What you should do
Exactly the lines from the line containing "Task: Click the RemoveMPDW DWORD value icon" through the last line of the entries below should appear in the answer, reproduced verbatim.

[Saved data entries]
-.-.-
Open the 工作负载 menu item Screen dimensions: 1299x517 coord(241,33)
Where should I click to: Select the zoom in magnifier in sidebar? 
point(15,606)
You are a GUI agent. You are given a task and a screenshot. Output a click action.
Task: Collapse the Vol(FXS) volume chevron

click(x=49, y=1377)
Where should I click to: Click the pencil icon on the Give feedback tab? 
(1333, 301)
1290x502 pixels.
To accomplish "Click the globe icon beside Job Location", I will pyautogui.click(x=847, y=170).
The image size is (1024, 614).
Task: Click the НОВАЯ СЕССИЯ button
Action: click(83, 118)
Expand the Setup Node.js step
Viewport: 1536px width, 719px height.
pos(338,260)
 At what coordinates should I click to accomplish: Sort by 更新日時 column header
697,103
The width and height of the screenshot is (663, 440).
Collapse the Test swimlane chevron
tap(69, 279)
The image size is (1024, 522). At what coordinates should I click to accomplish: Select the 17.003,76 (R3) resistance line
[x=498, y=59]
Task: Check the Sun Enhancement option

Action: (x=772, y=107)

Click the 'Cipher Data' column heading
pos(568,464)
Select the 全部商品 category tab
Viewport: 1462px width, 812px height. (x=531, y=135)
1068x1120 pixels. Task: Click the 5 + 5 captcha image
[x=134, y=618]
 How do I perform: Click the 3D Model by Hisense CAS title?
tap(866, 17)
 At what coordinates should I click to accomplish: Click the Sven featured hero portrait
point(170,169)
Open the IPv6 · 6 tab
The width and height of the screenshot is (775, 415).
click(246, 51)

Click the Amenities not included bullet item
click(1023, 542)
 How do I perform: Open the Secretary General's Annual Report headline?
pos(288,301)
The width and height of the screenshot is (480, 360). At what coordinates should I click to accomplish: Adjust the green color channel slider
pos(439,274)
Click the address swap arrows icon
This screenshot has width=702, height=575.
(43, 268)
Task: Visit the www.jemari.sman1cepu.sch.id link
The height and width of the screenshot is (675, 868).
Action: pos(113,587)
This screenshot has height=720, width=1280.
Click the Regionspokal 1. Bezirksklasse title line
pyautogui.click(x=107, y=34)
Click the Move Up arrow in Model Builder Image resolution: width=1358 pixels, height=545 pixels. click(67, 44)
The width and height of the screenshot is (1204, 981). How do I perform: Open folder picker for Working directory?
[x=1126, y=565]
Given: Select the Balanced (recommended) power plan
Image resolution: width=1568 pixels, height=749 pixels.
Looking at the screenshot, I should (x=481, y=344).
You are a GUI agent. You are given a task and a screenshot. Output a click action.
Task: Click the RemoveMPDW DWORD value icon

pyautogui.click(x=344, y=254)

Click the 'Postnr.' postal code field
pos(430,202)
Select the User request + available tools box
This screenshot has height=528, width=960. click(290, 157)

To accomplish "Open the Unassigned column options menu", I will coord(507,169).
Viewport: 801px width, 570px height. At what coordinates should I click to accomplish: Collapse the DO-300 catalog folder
-.-.-
Written response
Task: Click the RemoveMPDW DWORD value icon

pyautogui.click(x=344, y=254)

Click the 'Postnr.' postal code field
pos(430,202)
Select the User request + available tools box
This screenshot has height=528, width=960. click(290, 157)

To accomplish "Open the Unassigned column options menu", I will coord(507,169).
Viewport: 801px width, 570px height. At what coordinates should I click to accomplish: Collapse the DO-300 catalog folder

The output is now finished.